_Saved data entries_
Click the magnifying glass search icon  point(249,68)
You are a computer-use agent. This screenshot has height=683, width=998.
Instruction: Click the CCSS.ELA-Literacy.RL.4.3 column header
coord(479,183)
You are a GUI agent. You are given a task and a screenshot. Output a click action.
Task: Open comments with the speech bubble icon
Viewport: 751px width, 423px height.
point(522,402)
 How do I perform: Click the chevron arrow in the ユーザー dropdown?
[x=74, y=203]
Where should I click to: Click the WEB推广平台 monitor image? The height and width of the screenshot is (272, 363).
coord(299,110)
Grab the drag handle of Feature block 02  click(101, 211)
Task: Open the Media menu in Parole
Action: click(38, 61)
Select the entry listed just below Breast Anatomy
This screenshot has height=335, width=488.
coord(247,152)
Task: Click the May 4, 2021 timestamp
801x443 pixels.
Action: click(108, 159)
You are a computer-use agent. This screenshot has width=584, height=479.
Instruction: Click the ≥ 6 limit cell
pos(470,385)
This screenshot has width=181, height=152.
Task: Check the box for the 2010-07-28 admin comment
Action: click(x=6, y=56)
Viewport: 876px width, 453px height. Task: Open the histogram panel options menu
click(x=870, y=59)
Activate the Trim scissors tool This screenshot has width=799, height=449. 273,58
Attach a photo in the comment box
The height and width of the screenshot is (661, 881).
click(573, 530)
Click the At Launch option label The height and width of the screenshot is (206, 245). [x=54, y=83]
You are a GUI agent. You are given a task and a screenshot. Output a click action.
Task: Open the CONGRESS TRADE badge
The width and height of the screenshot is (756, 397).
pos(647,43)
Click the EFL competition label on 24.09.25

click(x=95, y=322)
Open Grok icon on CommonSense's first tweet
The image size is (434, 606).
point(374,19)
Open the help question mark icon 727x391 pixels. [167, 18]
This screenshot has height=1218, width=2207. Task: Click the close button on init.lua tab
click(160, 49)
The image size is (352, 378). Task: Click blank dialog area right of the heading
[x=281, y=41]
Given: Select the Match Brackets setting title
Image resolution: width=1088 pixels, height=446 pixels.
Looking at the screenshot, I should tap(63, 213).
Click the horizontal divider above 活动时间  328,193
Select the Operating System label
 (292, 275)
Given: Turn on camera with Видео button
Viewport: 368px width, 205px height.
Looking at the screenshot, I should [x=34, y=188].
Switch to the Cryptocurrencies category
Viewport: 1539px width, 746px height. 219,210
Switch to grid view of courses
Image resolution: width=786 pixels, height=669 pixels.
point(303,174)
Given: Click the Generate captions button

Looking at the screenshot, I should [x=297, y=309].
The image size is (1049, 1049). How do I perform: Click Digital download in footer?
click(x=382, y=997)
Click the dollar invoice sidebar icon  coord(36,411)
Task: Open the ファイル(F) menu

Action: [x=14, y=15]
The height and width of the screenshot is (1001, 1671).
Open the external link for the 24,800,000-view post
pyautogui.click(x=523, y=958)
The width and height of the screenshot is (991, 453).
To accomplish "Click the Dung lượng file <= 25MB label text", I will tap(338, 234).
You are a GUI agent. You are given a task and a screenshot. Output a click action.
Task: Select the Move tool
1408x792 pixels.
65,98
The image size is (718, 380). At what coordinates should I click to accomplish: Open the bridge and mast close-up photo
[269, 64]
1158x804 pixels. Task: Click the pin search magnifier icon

_Objective_
Arrange every line of the data above into a numbered list, omitting the blank lines.

_Task result_
1. Click the magnifying glass search icon  point(249,68)
2. You are a computer-use agent. This screenshot has height=683, width=998.
3. Instruction: Click the CCSS.ELA-Literacy.RL.4.3 column header
4. coord(479,183)
5. You are a GUI agent. You are given a task and a screenshot. Output a click action.
6. Task: Open comments with the speech bubble icon
7. Viewport: 751px width, 423px height.
8. point(522,402)
9.  How do I perform: Click the chevron arrow in the ユーザー dropdown?
10. [x=74, y=203]
11. Where should I click to: Click the WEB推广平台 monitor image? The height and width of the screenshot is (272, 363).
12. coord(299,110)
13. Grab the drag handle of Feature block 02  click(101, 211)
14. Task: Open the Media menu in Parole
15. Action: click(38, 61)
16. Select the entry listed just below Breast Anatomy
17. This screenshot has height=335, width=488.
18. coord(247,152)
19. Task: Click the May 4, 2021 timestamp
20. 801x443 pixels.
21. Action: click(108, 159)
22. You are a computer-use agent. This screenshot has width=584, height=479.
23. Instruction: Click the ≥ 6 limit cell
24. pos(470,385)
25. This screenshot has width=181, height=152.
26. Task: Check the box for the 2010-07-28 admin comment
27. Action: click(x=6, y=56)
28. Viewport: 876px width, 453px height. Task: Open the histogram panel options menu
29. click(x=870, y=59)
30. Activate the Trim scissors tool This screenshot has width=799, height=449. 273,58
31. Attach a photo in the comment box
32. The height and width of the screenshot is (661, 881).
33. click(573, 530)
34. Click the At Launch option label The height and width of the screenshot is (206, 245). [x=54, y=83]
35. You are a GUI agent. You are given a task and a screenshot. Output a click action.
36. Task: Open the CONGRESS TRADE badge
37. The width and height of the screenshot is (756, 397).
38. pos(647,43)
39. Click the EFL competition label on 24.09.25
40. click(x=95, y=322)
41. Open Grok icon on CommonSense's first tweet
42. The image size is (434, 606).
43. point(374,19)
44. Open the help question mark icon 727x391 pixels. [167, 18]
45. This screenshot has height=1218, width=2207. Task: Click the close button on init.lua tab
46. click(160, 49)
47. The image size is (352, 378). Task: Click blank dialog area right of the heading
48. [x=281, y=41]
49. Given: Select the Match Brackets setting title
50. Image resolution: width=1088 pixels, height=446 pixels.
51. Looking at the screenshot, I should tap(63, 213).
52. Click the horizontal divider above 活动时间  328,193
53. Select the Operating System label
54.  (292, 275)
55. Given: Turn on camera with Видео button
56. Viewport: 368px width, 205px height.
57. Looking at the screenshot, I should [x=34, y=188].
58. Switch to the Cryptocurrencies category
59. Viewport: 1539px width, 746px height. 219,210
60. Switch to grid view of courses
61. Image resolution: width=786 pixels, height=669 pixels.
62. point(303,174)
63. Given: Click the Generate captions button
64. Looking at the screenshot, I should [x=297, y=309].
65. The image size is (1049, 1049). How do I perform: Click Digital download in footer?
66. click(x=382, y=997)
67. Click the dollar invoice sidebar icon  coord(36,411)
68. Task: Open the ファイル(F) menu
69. Action: [x=14, y=15]
70. The height and width of the screenshot is (1001, 1671).
71. Open the external link for the 24,800,000-view post
72. pyautogui.click(x=523, y=958)
73. The width and height of the screenshot is (991, 453).
74. To accomplish "Click the Dung lượng file <= 25MB label text", I will tap(338, 234).
75. You are a GUI agent. You are given a task and a screenshot. Output a click action.
76. Task: Select the Move tool
77. 1408x792 pixels.
78. 65,98
79. The image size is (718, 380). At what coordinates should I click to accomplish: Open the bridge and mast close-up photo
80. [269, 64]
81. 1158x804 pixels. Task: Click the pin search magnifier icon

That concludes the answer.